A Séance With A Famous Feminist Revealed A Message You Will Definitely Take To Heart In 2017

Alexa Carroll

Attention, fellow ghost hunters, paranormal enthusiasts, and spooky feminists: Bustle's new web series 'What's Up, Boo?' is about to light up your life like the radiation off a proton pack. OK, so you're not exactly going to find scenes straight out of Ghostbusters, but this series will give you incredible insight on some extremely underrated female ghosts from history. Follow intrepid host Alex Dickson as she sets out to places that claim to house female ghosts, and uses the help of mediums, historians, and psychics to tap into the afterlife and answer not only your burning questions about the past, but help put the present in perspective, as well.

The first stop on the 'What's Up, Boo?' tour? None other than the historic home of Matilda Joslyn Gage in Fayetteville, New York.

First, a little background on our friend Gage. A 19th century writer, editor, and activist, she fought right alongside Susan B. Anthony and Elizabeth Cady Stanton in the relentless pursuit for women's right to vote; she co-authored the "History of Woman Suffrage" and served terms as president to both the New York State and National Suffrage Associations. She was a powerful voice in the abolitionist movement; despite facing prison time for it, her home was offered as a stop on the Underground Railroad. More radical than even her feminist contemporaries, she eventually separated from the suffragist movement in 1890 and became a staunch defender of sex workers, the imprisoned, and Native Americans. But despite her prolific writing and activism, Gage's name is rarely the one that first comes to mind when people think of famous suffragists; a true shame, really, considering all she did not just for women, but for fighting for the liberty of all oppressed people in a time when society was truly unwilling to hear it.

Sneha Antony

It is only natural to assume that a woman who devoted all 71 years of her life to ensuring the liberty of others would have unfinished business or words of wisdom for people here on earth — hence, why Gage was the natural choice for the first episode of Bustle's 'What's Up, Boo?' Host Alex recruited the help of psychic medium Lisa McCall to journey to the Matilda Joslyn Gage House, which is preserved today as an educational museum.

Dickson and McCall began by touring the house, which is an unusual museum to begin with; while some parts of it are interactive, other parts are still preserved with period furniture still intact. While in the museum, McCall said she felt the presence of Gage right away. As they went upstairs to peruse Gage's book collection, many of which had her original notes in her handwriting in them, she said the feeling only got stronger.

Alexa Carroll

Later in the night, McCall hosted a séance in the Gage house to contact Gage's spirit, in hopes of better understanding the way she felt about her courageous activist work, and whether she had a message for women living in the present day.

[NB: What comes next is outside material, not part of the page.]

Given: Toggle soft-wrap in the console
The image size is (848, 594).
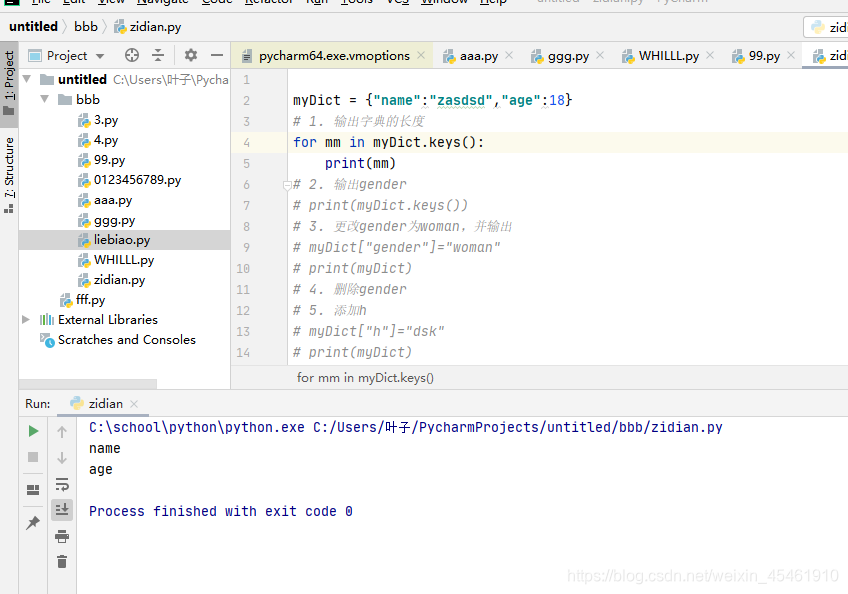Looking at the screenshot, I should click(62, 484).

"Matilda wants to come in so bad, hold on," McCall says. And then: "I feel like I’m Matilda.”

Watch the first episode of 'What's Up, Boo?' below to listen to what messages the spirit of Matilda Joslyn Gage communicated through the séance.

Check out the entire 'What's Up, Boo?' series and other videos on Facebook and the Bustle app across Apple TV, Roku, and Amazon Fire TV.

'What's Up, Boo?' will continue to visit other noteworthy female ghosts, so Matilda Joslyn Gage will be in good company. Perhaps her strongest message, though, is the one that long outlives her — a short walk from her home leads to her headstone, which is inscribed with the words, "There is a word sweeter than Mother, Home, or Heaven. That word is Liberty.”